Background: In isolated premature thelarche (IPT) girls, bone age (BA) is considered consistent with chronological age, but IPT girls requiring further investigations show another trend. We analysed BA and possible potentiating factors in girls aged 4-8 years with IPT.
Methods: IPT girls aged 4-8 years hospitalized from January 2015 to April 2018 at Shenzhen Children's Hospital were divided into two groups with advanced BA of 2 years as the cutoff. Body mass index (BMI) and hormone levels were the main outcome measures, and regression analysis was used to identify independent risk factors. IPT girls were divided into subgroups seperately according to the levels of BMI standard deviation score (SDS), insulin-like growth factor-1 (IGF-1) SDS and dehydroepiandrosterone sulfate (DHEAS) SDS to compare BA.

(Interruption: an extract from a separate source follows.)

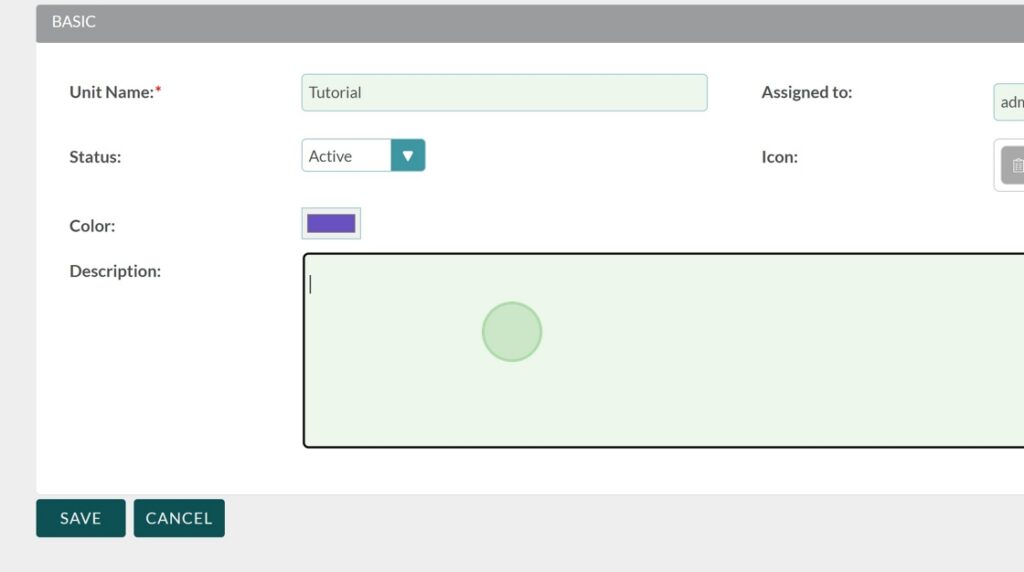Open the Icon picker clipboard button
Image resolution: width=1024 pixels, height=572 pixels.
click(x=1012, y=165)
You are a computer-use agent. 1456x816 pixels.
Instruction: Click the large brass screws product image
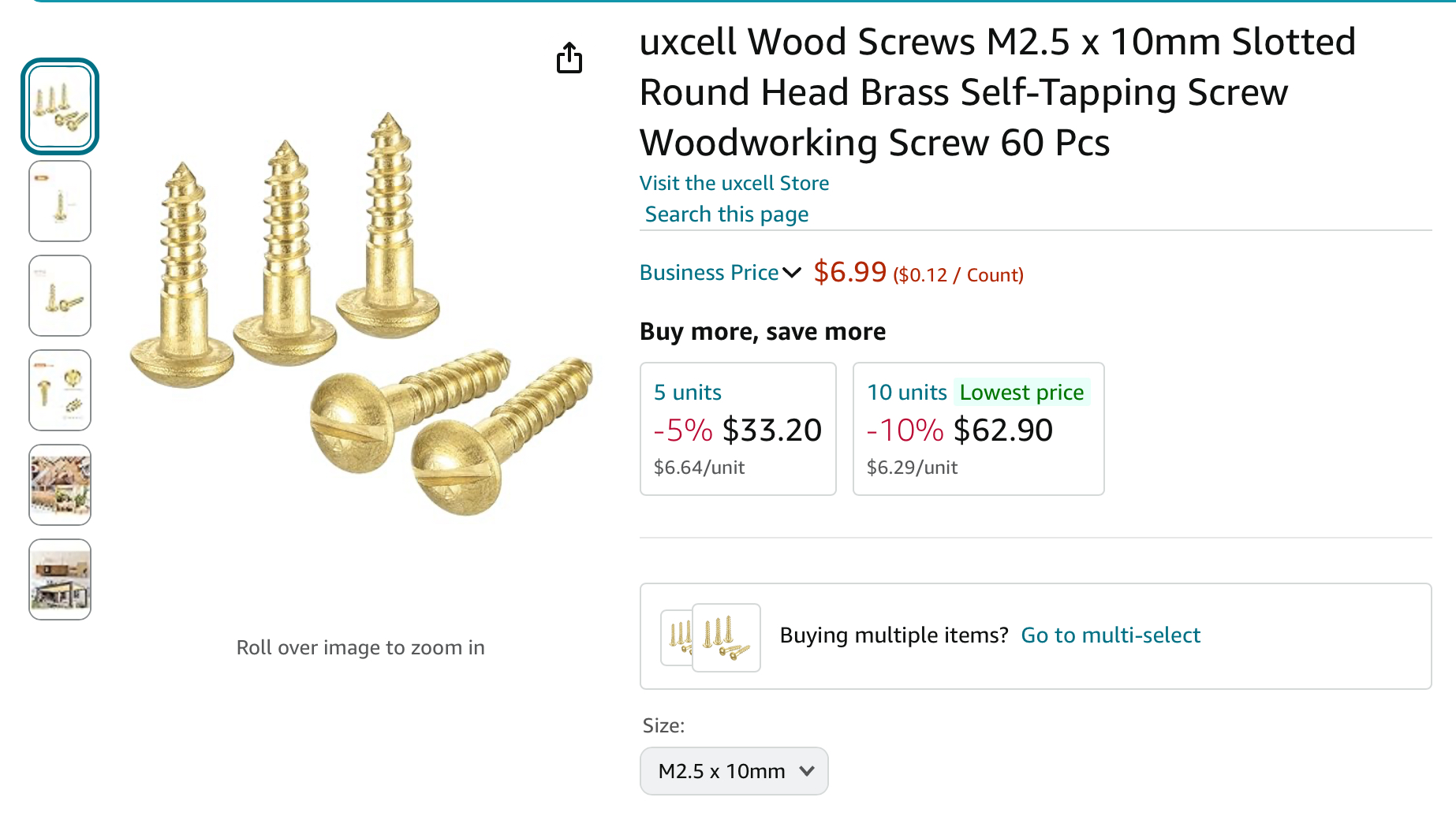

Results: Overall, 423 subjects were classified into the advanced BA (48.7%, n=206) and control groups (51.3%, n=217). The advanced BA group had significantly higher BMI SDS, DHEAS SDS, IGF-1 SDS, androstenedione and serum fasting insulin and significantly lower sex hormone binding globulin (all p<0.001). IGF-1 SDS (OR=1.642, p<0.001) and DHEAS SDS (OR=1.125, p=0.021) were independent risk factors for advanced BA. In the multiple linear regression model, IGF-1 SDS, BMI SDS and DHEAS SDS were the strongest predictors of advanced BA, accounting for 18.9% of the variance. According to BMI, 423 patients were classified into three groups: normal weight (56.03%, n=237 ), overweight (19.15%, n=81) and obesity (24.82%, n=105). The proportion of BA advancement in obesity was significantly higher than that of normal weight (χ2=18.088, P<0.001). In a subgroup with normal weight, higher IGF-1 SDS (p=0.009) and DHEAS SDS (p=0.003) affect BA advancement independent of BMI SDS.
Conclusions: Chinese girls aged 4-8 years with IPT requiring further investigations might have significantly advanced BA. Obesity was highly associated with advanced BA. Age-specific serum IGF-1 SDS and DHEAS SDS were risk factors for BA advancement independent of BMI.